Section 5.  Quorum.  A majority of the entire Board of Directors 
shall constitute a quorum for the transaction of business unless a 
greater or lesser number is required by law or by the Certificate of 
Incorporation.  The vote of a majority of the directors present at 
any meeting at which a quorum is present shall be the act of the 
Board of Directors, unless the vote of a greater number is required 
by law or by the Certificate of Incorporation.  If a quorum shall not 
be present at any meeting of directors, the directors present may 
adjourn the meeting from time to time.  Notice of any such 
adjournment shall be given to any director who was not present at the 
time of such adjournment and unless announced at the meeting to the 
other directors.

Section 6.  Consent in Lieu of Meeting.  Any action required or 
permitted to be taken by the Board of Directors or any committee 
thereof may be taken without a meeting if all members of the Board or 
the committee consent in writing to the adoption of a resolution 
authorizing the action.  The resolution and the written consents 
thereto by the members of the Board or committee shall be filed with 
the minutes of the proceedings of the Board or committee.

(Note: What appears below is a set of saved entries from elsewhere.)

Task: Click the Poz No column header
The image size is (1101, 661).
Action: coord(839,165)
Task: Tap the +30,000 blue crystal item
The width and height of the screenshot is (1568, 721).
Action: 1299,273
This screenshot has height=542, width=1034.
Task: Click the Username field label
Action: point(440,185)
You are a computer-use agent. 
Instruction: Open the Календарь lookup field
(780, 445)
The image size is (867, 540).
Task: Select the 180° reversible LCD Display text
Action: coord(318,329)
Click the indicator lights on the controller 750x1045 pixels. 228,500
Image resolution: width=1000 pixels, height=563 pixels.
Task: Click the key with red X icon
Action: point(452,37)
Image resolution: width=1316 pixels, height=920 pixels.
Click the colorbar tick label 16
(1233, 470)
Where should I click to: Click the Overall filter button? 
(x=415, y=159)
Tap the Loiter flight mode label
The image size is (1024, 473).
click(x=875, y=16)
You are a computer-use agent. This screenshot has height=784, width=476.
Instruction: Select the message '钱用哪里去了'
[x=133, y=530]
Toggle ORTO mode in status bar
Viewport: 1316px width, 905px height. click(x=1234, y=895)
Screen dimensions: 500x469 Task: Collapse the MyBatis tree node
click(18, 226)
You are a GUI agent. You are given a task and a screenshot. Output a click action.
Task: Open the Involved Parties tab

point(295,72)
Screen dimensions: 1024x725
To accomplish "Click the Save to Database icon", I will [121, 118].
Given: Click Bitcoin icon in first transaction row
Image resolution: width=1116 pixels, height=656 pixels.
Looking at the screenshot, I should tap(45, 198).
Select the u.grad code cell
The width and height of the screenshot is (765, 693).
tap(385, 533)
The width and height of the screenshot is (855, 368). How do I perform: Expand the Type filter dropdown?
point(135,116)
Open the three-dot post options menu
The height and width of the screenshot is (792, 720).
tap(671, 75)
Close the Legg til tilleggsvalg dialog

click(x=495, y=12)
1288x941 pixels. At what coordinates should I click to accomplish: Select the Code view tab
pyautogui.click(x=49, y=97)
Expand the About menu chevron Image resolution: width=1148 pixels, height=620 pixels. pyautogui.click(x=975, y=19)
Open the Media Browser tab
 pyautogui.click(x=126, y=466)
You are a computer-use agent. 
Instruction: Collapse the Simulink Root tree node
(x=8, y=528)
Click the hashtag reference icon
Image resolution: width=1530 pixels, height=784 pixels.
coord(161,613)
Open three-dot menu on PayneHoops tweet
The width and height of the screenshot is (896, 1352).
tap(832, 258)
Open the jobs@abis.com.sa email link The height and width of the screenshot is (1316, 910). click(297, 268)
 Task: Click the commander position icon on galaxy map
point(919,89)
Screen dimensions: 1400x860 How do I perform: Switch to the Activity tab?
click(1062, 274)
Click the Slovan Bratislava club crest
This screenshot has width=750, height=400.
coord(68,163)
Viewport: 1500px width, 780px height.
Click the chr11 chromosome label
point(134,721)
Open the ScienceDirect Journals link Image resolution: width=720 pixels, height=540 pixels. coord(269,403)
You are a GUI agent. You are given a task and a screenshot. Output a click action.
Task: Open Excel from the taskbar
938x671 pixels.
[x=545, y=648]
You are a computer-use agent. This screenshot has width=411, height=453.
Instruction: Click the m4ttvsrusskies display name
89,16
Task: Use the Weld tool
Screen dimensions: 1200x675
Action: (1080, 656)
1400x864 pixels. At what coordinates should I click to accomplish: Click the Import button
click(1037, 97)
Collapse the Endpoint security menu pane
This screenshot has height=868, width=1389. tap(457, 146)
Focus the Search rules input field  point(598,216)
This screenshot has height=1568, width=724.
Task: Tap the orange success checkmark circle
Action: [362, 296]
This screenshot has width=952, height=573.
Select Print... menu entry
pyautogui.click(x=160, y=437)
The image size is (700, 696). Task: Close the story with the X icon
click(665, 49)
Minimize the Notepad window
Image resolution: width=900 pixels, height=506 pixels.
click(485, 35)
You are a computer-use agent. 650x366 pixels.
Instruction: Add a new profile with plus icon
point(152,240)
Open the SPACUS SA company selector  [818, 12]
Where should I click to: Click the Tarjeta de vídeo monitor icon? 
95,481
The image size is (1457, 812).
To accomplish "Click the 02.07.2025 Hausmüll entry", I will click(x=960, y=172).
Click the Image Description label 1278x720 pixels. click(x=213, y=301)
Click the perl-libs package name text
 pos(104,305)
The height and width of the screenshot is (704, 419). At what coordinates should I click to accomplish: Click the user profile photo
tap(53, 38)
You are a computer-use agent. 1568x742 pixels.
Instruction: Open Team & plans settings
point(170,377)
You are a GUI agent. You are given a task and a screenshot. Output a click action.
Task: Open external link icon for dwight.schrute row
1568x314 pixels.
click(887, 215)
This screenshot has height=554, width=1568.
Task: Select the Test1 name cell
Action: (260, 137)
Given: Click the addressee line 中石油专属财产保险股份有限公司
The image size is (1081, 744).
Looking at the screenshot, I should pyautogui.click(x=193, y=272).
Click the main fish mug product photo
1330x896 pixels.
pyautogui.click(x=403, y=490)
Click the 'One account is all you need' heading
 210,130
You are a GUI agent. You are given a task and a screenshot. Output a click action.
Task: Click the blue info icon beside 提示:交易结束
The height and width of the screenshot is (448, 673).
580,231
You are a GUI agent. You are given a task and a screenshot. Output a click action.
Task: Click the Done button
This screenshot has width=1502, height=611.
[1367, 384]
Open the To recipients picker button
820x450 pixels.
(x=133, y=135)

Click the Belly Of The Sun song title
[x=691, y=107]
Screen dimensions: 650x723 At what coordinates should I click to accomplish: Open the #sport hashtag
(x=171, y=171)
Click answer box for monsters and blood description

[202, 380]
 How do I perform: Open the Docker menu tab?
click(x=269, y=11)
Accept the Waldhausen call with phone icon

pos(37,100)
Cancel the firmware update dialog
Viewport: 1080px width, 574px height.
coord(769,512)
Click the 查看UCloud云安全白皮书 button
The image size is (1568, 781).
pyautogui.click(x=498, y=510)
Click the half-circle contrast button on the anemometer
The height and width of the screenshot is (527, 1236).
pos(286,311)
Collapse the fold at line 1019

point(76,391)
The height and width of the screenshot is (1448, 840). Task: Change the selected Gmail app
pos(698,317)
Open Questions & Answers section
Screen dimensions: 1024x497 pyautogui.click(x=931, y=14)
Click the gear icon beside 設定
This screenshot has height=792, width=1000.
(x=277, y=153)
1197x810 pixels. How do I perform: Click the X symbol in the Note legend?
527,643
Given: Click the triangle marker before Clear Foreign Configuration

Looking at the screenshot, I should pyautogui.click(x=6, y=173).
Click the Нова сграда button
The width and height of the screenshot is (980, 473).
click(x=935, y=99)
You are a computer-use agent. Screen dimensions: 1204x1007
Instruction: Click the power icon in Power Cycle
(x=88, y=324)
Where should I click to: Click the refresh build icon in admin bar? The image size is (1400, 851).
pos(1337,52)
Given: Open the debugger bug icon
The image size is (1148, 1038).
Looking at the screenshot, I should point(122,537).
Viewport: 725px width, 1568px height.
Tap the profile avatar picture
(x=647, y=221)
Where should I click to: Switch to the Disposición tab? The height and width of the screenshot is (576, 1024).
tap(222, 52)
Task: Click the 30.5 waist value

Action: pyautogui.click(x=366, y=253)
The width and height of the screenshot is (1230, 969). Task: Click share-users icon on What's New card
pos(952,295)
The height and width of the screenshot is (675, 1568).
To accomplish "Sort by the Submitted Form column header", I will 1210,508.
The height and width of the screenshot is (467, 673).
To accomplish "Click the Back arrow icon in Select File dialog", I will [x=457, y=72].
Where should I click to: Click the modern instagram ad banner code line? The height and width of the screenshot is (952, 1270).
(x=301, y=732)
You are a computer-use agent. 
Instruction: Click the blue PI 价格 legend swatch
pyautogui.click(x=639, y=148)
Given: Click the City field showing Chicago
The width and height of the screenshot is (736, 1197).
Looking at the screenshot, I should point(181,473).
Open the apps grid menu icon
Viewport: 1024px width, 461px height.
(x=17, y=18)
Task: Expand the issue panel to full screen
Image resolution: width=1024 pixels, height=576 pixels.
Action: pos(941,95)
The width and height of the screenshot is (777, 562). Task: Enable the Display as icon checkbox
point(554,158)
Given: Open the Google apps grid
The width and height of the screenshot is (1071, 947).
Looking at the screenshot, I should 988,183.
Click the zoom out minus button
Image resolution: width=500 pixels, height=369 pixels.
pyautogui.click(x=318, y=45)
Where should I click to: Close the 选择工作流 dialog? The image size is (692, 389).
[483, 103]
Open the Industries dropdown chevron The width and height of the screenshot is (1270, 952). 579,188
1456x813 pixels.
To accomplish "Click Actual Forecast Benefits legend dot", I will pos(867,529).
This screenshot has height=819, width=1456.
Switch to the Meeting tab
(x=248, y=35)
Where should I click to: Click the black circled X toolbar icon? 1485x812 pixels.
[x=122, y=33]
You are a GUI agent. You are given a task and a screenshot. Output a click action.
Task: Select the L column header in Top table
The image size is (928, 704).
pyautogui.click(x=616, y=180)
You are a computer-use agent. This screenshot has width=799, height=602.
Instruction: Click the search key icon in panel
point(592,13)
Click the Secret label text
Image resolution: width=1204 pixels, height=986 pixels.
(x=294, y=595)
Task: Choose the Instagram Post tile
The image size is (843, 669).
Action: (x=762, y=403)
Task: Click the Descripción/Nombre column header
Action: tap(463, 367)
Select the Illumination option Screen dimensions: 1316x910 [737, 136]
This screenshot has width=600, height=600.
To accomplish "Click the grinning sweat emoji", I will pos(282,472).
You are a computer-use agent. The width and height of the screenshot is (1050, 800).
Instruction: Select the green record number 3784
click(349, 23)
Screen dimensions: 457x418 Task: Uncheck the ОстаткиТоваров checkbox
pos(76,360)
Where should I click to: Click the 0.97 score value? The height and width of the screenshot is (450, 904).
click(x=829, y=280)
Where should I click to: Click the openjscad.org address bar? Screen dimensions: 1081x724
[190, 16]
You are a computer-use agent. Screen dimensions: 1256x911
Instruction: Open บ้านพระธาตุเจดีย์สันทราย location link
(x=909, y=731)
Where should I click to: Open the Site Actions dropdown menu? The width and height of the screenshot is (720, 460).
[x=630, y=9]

Section 7.  Telephone Participation at Meetings.  Any one or more of 
the Board of Directors or any committee thereof may participate in a 
meeting of the Board of Directors or of such committee by means of 
conference telephone or similar communications equipment allowing all 
persons participating in the meeting to hear each other at the same 
time.  Participation in a meeting by such means shall constitute 
presence in person at a meeting.

                             ARTICLE V
                            COMMITTEES

Section 1.  Committees.  The Board of Directors, by resolution 
adopted by a majority of the entire board, may designate, from among 
its members, an executive committee and other committees consisting 
of three or more directors, which, to the extent provided in the 
resolution, shall have all the authority of the Board, except as 
otherwise required by law.  Vacancies in the membership of such 
committees shall be filled by the Board of Directors at a regular or 
special meeting.  Such committees shall keep regular minutes of its 
proceedings and report the same to the Board when required.
            Subject to the provisions of these By-Laws, the executive 
committee and each other committee shall fix its own rules of 
procedure and shall meet as provided by such rules or by resolution 
of the Board of Directors and it shall also meet at the call of the 
Chairman of the Board or President of the Corporation or any two 
members of such committee.  A majority of the executive committee and 
of each other committee shall constitute a quorum for the transaction 
of business and the vote of a majority of the members of such 
committee present at any meeting at which there is a quorum shall be 
the act of such committee.
<PAGE>
                             ARTICLE VI
                              NOTICES

Section 1.  Form; Delivery.  Whenever, under the provisions of the 
statutes or of the Certificate of Incorporation or of these By-Laws, 
notice is required to be given to any director or stockholder, such 
notice may be given in writing, by mail, addressed to such director or 
stockholder, at his address as it appears on the records of the 
Corporation, with postage thereon prepaid, and such notice shall be 
deemed to be given at the time when the same shall be deposited in the 
United States mail.  Notice to directors may also be given by 
hand delivery, effective upon such delivery, or by telegram which notice 
shall be deemed to have been given when delivered to the telegraph 
company.  Neither the business to be transacted at, nor the purpose of, 
any regular or special meeting of the Board of Directors need be 
specified in the notice or waiver of notice of such meeting.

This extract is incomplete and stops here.